11/14/2010

森山威男4@ドルフィー

この週末はAPEC開催にともなう厳戒態勢のなか、横浜野毛にあるジャズクラブ「ドルフィー」で森山威男クァルテットのライヴを楽しんだ。

2カ月ほど前にたまたま覗いたドルフィーのサイトでこの予定を知った。2日間の出演で、金曜日が若手メンバーを中心としたセクステット、そして土曜日は峰厚介、板橋文夫、望月英明というヴェテラン揃いの超豪華メンバーのプログラム。

冬にブランフォードを一緒に聴きに行った会社の同僚にメールで連絡すると、すかさず返信あり。お互い同じことを考えていたようだ。僕の独断で2日目の方に行くことにした。

当然のことと思うが、2日目は開演1時間半前の午後5時から整理券を配布するというので、桜木町で待ち合わせて2人して並んだ。もらった番号は19、20番だった。50人ほどのキャパの店だからたいしたものである。お店の人からは開場前の6時20分に戻ってくるように言われる。

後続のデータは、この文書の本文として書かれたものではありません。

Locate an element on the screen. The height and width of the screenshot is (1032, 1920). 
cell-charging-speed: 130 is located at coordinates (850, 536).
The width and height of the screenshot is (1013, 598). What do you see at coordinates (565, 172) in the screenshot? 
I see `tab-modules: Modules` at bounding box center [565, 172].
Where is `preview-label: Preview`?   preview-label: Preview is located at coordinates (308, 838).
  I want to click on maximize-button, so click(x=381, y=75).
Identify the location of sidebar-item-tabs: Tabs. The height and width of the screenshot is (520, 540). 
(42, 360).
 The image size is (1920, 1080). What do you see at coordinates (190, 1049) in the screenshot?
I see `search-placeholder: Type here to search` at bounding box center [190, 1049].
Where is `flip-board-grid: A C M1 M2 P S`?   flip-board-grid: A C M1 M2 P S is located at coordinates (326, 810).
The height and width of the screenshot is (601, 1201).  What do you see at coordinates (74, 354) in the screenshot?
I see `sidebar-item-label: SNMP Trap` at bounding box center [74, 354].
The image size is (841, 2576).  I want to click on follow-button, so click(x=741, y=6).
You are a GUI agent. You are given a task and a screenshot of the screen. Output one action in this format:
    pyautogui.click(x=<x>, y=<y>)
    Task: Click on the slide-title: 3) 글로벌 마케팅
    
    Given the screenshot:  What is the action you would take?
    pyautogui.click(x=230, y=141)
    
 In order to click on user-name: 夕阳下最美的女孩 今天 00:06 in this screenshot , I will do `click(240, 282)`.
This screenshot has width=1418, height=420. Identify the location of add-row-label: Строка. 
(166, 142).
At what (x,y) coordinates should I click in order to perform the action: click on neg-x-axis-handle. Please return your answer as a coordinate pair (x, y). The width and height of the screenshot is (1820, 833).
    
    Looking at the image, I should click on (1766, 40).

さて、しばらくは野毛の街で一杯やりましょう、ということでホルモン屋の店先にあった露店のテーブル席に腰をおろす。落ち着いてしまって時間に遅れるとまずいという配慮である。なかなかいいお店だった。生ビールとホッピーを1杯ずつ飲んだ。

向かい側にある古い飲み屋に常連と思われるお客が次々に入って行くのを眺めながら「あの店はきっといい感じなんだろうね」などと言いながら、塩味のホルモン煮込みをほおばった。

このところこういう機会自体がなかなか有難い僕らにとっては、こんなひと時の後に森山の演奏がたっぷり楽しめるということが、もう信じ難いね、こんな日があっていいものかね、などと緩く興奮した気持ちをホッピーでなごませた。

予定通りにドルフィーに戻ってそこそこいい席に陣取った。缶ビール1本を注文し、結局それだけで2ステージを存分に楽しんだ。内容はただただ素晴らしい!の一言につきるものだった。これまで3回森山のグループを聴いているが、やっぱりこのメンバーのがグループ全体のバランスが取れていて、一番いいと感じた。

峰厚介を生で聴くのは実はこれが初めて。うーん、スゴイ!テクももちろんだが、テナーの音が圧倒的にイイ。森山や板橋の音数音量型大暴れに対して、音の厚みとかフレーズの深さで対抗する感じ。森山が峰のソロの途中で何度か唸り声をあげるのも納得である。

最後の方はさすがに2日連荘の森山さんは表情が辛そうで、「渡良瀬」や「ハッシャバイ」を終えて、板橋と2人フラフラと楽屋に消えて行った後は、アンコールを求めながらもどこか気の毒な気がした。「E.J.ブルース」で応えてはくれたが、さすがにもうこれ以上は無理という演奏。お疲れさまでした、もう十分です。

ということで、ライヴがハネたのが午後10時。これはもう一軒行って熱を冷ましましょうと、さっきのホルモン屋の向かい側にある居酒屋「大黒屋」に入った。

ジャンジャン横丁とかにありそうな白木のカウンターにテーブル席と座敷というお店。そこで天ぷらや刺身を注文し、熱燗を注文して2人でニタニタしながら余韻に浸った。

各国の首脳が集まっている会議場から、わずか1キロも離れていない下町で楽しんだジャズと酒。まことにディープで素晴らしい野毛の夜であった。横浜は懐の深い街である。

今朝はしっかりと午前5時に起床してウォーキング。大さん橋で海を眺めるつもりが、警備で桟橋に入れず山下公園から眺めることに。APEC最終日は曇り空となったが、寒さもなく気持ちのよい一日だった。